Enerjisa Üretim Ovacık Santrali İşletme Mühendisi Saadet Çekemoğlu, kendisinin de buraya yüksek hayaller kurarak geldiğini söyleyerek;

“Enerji sektörü zorlu koşullara sahip olabilir, ancak biz kadınlar her sahada, her sektörde en iyisini başarabiliriz. Ovacık RES, Türkiye’nin ilk ve tek tamamen kadınlardan oluşan santrali. Burada çalışmak benim için büyük bir gurur. 54,6 MW kurulu güce sahip 13 türbinimiz, her biri 4,2 MW  üretim kapasitesine sahip ve kulelerimiz 110 metre yüksekliğinde. Bu projede yer almak, hayallerimin peşinden koşmanın ve cesaretin ne kadar önemli olduğunu bir kez daha gösterdi. Kadınlar olarak hayal etmekten ve cesaret etmekten asla vazgeçmemeliyiz” dedi.
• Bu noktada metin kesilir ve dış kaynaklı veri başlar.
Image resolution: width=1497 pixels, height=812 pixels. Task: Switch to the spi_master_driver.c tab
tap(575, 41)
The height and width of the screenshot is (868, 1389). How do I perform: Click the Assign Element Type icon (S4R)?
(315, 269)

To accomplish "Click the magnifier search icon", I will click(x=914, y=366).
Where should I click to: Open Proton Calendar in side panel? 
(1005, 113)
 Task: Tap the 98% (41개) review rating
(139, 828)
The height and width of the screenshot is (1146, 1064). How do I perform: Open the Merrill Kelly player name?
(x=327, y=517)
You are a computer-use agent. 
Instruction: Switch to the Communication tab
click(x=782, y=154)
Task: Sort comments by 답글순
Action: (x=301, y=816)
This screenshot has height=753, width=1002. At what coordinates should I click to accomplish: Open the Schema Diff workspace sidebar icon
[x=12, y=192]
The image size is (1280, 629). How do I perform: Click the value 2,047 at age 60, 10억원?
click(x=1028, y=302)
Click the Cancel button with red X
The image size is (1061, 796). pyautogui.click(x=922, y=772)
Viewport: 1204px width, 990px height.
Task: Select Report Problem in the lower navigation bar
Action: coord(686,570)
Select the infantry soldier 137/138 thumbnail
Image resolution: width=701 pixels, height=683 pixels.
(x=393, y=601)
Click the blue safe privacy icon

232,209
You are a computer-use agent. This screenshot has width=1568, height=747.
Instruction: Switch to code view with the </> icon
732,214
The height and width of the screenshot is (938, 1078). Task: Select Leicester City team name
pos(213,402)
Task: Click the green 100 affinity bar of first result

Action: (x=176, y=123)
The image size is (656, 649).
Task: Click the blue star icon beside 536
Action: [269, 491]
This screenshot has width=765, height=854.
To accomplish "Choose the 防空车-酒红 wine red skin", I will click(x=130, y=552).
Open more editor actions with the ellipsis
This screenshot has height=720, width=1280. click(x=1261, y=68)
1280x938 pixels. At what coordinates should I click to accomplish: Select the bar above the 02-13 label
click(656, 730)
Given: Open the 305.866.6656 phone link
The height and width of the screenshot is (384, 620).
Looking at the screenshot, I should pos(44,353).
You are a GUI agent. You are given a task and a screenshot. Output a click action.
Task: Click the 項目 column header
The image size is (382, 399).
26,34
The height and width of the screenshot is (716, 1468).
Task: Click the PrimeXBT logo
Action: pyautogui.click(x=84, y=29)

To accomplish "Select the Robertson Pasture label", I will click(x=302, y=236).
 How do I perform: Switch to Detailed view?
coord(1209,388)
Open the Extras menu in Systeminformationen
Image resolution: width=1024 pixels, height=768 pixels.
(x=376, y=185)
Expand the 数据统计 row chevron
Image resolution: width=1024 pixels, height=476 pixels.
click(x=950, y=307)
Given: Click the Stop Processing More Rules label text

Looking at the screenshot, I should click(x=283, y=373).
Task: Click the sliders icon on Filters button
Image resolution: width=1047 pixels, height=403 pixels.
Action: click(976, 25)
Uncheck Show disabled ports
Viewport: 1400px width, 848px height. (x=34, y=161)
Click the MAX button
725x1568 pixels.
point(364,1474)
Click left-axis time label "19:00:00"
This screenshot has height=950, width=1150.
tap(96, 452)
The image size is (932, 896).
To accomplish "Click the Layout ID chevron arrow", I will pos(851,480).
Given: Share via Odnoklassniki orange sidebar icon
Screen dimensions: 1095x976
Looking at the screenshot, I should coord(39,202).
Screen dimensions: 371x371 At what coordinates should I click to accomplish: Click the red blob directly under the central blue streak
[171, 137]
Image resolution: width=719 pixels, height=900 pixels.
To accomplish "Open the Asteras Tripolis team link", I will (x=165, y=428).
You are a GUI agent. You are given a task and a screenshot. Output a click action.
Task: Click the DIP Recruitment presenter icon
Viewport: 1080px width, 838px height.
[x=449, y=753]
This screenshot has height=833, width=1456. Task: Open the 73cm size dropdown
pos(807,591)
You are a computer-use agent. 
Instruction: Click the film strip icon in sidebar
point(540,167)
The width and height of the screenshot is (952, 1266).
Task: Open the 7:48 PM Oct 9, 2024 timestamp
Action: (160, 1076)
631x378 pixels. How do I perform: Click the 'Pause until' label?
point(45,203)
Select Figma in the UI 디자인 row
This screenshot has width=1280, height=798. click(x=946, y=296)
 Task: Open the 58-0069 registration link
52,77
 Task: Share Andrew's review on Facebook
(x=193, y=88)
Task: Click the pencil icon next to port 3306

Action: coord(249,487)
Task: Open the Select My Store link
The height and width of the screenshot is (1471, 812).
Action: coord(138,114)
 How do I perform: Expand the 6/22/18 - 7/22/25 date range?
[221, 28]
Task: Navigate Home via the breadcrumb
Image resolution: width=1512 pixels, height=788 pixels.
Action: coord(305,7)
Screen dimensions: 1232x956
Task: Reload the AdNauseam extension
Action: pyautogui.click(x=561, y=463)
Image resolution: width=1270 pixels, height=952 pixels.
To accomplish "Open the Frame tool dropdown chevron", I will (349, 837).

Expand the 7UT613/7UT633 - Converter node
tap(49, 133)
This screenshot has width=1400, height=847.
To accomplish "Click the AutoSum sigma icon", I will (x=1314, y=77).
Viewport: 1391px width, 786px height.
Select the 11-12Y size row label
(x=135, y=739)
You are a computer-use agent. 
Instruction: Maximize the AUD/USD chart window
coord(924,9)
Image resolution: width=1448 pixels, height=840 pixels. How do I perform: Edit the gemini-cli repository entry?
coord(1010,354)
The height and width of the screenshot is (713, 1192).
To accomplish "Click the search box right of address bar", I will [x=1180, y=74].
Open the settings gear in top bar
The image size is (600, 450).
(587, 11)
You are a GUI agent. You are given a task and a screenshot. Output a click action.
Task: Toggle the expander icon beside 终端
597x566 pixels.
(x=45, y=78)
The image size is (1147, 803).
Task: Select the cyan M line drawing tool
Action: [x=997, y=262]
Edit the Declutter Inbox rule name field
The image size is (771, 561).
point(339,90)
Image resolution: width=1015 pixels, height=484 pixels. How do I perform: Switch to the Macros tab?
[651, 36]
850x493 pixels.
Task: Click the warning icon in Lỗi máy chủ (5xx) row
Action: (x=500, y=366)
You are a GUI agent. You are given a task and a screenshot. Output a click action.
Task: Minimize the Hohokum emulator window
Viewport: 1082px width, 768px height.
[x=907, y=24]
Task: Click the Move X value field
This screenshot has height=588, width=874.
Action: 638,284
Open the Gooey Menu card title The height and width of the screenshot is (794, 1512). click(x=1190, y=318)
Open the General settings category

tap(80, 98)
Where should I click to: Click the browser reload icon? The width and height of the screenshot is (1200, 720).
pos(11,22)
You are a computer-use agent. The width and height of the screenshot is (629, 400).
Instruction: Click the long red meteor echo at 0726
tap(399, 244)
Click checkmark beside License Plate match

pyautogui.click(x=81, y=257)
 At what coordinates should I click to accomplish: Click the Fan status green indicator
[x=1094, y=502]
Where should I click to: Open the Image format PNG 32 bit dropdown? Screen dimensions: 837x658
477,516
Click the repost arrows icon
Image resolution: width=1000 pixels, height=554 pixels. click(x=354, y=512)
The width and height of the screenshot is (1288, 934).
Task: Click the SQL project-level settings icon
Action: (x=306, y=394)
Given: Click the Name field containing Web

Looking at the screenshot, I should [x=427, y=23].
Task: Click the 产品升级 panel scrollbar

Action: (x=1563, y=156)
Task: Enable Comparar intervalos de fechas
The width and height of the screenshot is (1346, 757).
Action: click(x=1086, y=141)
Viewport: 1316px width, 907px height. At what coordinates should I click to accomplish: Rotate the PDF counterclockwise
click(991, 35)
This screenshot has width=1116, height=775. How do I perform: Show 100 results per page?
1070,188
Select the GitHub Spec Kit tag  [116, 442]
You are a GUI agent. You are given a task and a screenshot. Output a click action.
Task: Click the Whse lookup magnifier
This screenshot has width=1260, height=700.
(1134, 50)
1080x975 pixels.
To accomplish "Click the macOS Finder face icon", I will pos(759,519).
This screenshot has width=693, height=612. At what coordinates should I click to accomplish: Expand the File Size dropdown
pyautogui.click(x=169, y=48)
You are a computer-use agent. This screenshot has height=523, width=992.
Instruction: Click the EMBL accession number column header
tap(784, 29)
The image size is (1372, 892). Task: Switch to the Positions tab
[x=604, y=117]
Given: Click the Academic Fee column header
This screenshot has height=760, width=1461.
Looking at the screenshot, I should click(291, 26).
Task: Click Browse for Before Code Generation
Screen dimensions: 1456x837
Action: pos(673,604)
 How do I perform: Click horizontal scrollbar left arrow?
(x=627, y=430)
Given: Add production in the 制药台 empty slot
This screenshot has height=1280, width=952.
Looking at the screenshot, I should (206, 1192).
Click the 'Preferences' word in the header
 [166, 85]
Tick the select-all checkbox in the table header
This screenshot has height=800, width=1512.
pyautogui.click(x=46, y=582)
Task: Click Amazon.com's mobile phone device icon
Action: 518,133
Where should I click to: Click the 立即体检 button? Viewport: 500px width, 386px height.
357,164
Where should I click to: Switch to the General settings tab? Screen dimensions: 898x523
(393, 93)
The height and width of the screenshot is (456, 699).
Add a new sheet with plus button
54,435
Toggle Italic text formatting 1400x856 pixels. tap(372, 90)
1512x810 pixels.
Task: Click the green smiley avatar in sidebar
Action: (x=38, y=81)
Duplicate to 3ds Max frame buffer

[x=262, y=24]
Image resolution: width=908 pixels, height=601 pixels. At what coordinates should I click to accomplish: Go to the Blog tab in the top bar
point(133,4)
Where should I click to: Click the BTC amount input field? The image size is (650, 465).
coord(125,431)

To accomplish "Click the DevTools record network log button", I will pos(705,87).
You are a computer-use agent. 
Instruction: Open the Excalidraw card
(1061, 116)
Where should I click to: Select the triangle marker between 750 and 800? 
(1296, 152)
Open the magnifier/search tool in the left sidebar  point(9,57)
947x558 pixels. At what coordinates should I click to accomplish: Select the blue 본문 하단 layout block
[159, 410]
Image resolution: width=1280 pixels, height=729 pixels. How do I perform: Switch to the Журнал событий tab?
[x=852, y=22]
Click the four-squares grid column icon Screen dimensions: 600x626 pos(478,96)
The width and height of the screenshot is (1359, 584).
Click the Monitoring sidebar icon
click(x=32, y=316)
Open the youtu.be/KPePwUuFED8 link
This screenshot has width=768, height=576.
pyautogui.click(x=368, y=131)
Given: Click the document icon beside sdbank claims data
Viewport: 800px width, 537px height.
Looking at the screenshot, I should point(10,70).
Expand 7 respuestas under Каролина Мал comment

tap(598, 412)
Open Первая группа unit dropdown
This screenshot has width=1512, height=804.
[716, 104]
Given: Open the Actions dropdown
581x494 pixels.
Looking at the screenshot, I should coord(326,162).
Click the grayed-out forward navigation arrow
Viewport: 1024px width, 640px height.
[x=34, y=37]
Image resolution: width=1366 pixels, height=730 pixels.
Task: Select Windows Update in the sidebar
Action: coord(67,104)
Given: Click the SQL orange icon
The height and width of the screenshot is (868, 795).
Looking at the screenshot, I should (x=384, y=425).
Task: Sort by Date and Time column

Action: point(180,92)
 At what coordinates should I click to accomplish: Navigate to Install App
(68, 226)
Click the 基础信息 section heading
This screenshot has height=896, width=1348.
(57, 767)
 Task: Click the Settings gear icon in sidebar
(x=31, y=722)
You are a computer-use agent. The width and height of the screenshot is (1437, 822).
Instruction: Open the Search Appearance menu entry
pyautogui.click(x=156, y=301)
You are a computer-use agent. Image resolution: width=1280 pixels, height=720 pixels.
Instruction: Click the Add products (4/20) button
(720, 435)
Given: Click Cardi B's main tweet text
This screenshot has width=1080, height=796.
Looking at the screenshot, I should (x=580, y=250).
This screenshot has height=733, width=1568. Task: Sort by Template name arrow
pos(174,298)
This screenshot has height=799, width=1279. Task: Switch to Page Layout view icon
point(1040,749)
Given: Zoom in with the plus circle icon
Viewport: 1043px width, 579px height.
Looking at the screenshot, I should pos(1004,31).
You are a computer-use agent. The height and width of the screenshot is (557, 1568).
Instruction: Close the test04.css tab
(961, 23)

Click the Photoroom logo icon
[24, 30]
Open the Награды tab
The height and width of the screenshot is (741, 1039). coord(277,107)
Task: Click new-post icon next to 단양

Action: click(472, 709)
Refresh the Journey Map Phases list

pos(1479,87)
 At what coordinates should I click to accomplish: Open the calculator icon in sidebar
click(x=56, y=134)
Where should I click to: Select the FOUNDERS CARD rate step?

Manisa’da doğup büyüdüğünü, Manisa Celal Bayar Üniversitesi elektrik programından mezun olduğunu belirten Ovacık Santralinin İşletme Teknisyeni Zelihanur Güler ise;

“Üniversiteye kadar enerji sektörünü erkeklere özgü bir alan olarak görüyordum. Ancak Ovacık RES’in kadınlar tarafından işletileceğini duyduğumda, ‘Ben neden yapamayayım?’ dedim ve bu yolculuğa adım attım. REDKA programı sayesinde rüzgar türbinlerinin çalışma prensiplerinden yüksek gerilimde çalışmaya kadar kapsamlı teknik eğitimler aldım ve sahada uygulama fırsatı buldum. İlk başta yüksek kuleleri görmek beni korkutmuştu, ancak eğitimlerle bu korkumu yendim ve artık bu işi tutkuyla yapıyorum. Ailem ve arkadaşlarım hep yanımda oldu, onların desteğiyle cesaretimi artırdım. Bugün bu sektörde çalışan bir kadın olarak, şunu söylemek istiyorum: ‘Bu işin kadını erkeği yok. Hayallerinizin peşinden gidin, cesaretinizden asla vazgeçmeyin” dedi.